Narrenfreiheit gegen politische Festlegung: Nach Jahrzehnten in der ersten Reihe der amerikanischen Politik ist Clinton gegenüber Trump im Nachteil. Warum?

          Hillary Clinton eifert im Wahlkampf dem Mann nach, an dem sie vor acht Jahren scheiterte: Sie setzt auf die sogenannte Obama-Allianz. Wie Amerikas erster schwarzer Präsident will die Demokratin vor allem Afroamerikaner und Wähler mit lateinamerikanischen oder asiatischen Wurzeln mobilisieren. Obama schnitt 2008 und 2012 zudem unter jungen Weißen gut ab. Zu Clintons Leidwesen fühlen sich viele dieser „Millennials“ bisher bei Bernie Sanders besser aufgehoben, ihrem innerparteilichen Rivalen. Ein Teil der Sanders-Anhänger könnte für Clinton verloren sein. Dafür fordert die frühere First Lady, Senatorin und Außenministerin die weibliche Wählerschaft auf, Amerikas „höchste gläserne Decke“ zu zertrümmern. Bisher scheinen allerdings nicht allzu viele Wählerinnen Clintons Kandidatur als feministische Verheißung aufzufassen.

          Andreas Ross

          Politischer Korrespondent für Nordamerika mit Sitz in Washington.

          Von Donald Trump war noch keine Rede, als Clinton sich auf ihre Minderheiten-Strategie festlegte. Dass sich der Populist bei den Republikanern durchgesetzt hat, dürfte ihr nun dabei helfen, Schwarze, Latinos, Muslime und Frauen zu mobilisieren. Mit seinen rassistischen und frauenfeindlichen Parolen hat Trump ihr reichlich Munition geliefert. Das könnte für einen Sieg genügen – muss es aber nicht. Denn Trump verspricht, den Republikanern ein großes Reservoir bisheriger Nichtwähler zu erschließen. Sollte er das schaffen und zugleich die Stammwähler bei der Stange halten, könnte sich Clintons Teile-und-herrsche-Strategie als nicht ausreichend erweisen.

          Trump mag zu dick auftragen mit der Behauptung, er werde demokratisch dominierte Staaten wie Pennsylvania, Michigan oder New York gewinnen. In ihrem Zweifrontenkampf gegen Sanders und Trump tut Clinton sich aber schwer, die weiße Arbeiterschaft für sich einzunehmen.

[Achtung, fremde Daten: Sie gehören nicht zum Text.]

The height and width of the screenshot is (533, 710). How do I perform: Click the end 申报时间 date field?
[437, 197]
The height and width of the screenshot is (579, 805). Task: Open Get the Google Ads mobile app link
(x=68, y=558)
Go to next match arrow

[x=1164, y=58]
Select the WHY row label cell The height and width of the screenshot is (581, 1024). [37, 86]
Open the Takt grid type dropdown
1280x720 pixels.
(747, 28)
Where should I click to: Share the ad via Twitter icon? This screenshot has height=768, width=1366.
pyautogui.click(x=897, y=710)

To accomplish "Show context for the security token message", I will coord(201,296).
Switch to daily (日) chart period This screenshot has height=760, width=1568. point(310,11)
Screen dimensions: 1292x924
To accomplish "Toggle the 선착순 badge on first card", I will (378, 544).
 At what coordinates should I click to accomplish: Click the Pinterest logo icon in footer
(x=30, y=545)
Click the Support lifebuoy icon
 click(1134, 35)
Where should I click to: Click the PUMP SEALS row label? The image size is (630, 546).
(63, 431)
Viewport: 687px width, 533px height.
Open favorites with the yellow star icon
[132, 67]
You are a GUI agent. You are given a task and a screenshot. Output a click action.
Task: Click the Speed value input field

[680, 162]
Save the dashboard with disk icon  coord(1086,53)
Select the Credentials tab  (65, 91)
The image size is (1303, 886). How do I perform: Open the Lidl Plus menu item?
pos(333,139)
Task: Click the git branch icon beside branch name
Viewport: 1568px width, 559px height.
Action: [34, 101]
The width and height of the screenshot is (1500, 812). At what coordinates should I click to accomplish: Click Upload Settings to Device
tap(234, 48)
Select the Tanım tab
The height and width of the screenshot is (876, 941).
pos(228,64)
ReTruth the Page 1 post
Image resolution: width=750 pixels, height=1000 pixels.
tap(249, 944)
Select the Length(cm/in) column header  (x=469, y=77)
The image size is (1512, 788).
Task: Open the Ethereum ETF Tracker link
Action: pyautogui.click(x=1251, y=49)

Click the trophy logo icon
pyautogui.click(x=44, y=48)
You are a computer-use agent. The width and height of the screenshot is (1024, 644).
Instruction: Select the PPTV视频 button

          „Netto-Beliebtheitswert“: Tief im Minus

          Viel mehr Amerikaner haben eine schlechte als eine gute Meinung über Clinton. Eine neue NBC-Umfrage beziffert ihren „Netto-Beliebtheitswert“ auf minus 24 Prozent. Damit ist sie der mit Abstand unbeliebteste Präsidentschaftskandidat aller Zeiten – abgesehen von Trump. Seine Popularität wird auf minus 41 Prozent taxiert. Ein solches Duell der Verabscheuten hat es noch nie gegeben. Prognosen sind daher schwierig.

          Fest scheint nur zu stehen, dass die Vereinigten Staaten 2016 kein Land der Regel, sondern der Ausnahmen ist. Trump dürfte davon eher profitieren. Erstens ist er ideologisch beweglicher als Clinton und kann auf neue Wählergruppen zugehen, ohne den Kern seiner Anhänger zu verprellen. Zweitens beherrscht Trump die Kunst, Feuer mit Feuer zu bekämpfen: Er neutralisiert den negativen Effekt seiner Provokationen, indem er gleich die nächste Salve abschießt. Drittens hat sich Hillary Clinton so klar links positioniert, dass sie die wenigsten von Trump entsetzten Republikaner in ihr Lager locken kann. Nicht nur Evangelikale, auch wirtschaftsliberale Mitte-Republikaner und wertkonservative Unabhängige werden lieber vier turbulente Jahre Trump in Kauf nehmen als einen Supreme Court, den eine Präsidentin Clinton für eine ganze Generation auf links gebürstet hat.

          Trumps „Marke“ ist ideologisch nicht definiert

          Trump hat sich in wichtigen Fragen festgelegt. Er will Amerika abschotten, indem er Handelsverträge kündigt, Muslime an der Einreise hindert, massenweise illegale Einwanderer deportiert und eine Mauer an der Grenze zu Mexiko errichtet. Zugleich verspricht er den Fortbestand des Wohlfahrtsstaats, vor allem der staatlichen Krankenversicherung für Rentner. Doch für viele Amerikaner ist seine „Marke“ nicht ideologisch definiert. Über Jahrzehnte hat Trump sich ein Gewinner-Image gegeben. Für seine Anhänger zählt, dass Trump tut, was er tun muss, um das Establishment zu bezwingen. Selbst drastische Änderungen seiner Forderungen werden sie ihm als gewiefte Schachzüge verzeihen und nicht wie anderen Politikern als Rückgratlosigkeit auslegen. So regt sich im Trump-Lager bisher kein erkennbarer Unmut darüber, dass der Milliardär plötzlich dieselben Großspender umgarnt, von denen er sich bisher unter wüsten Beschimpfungen für unabhängig erklärt hat.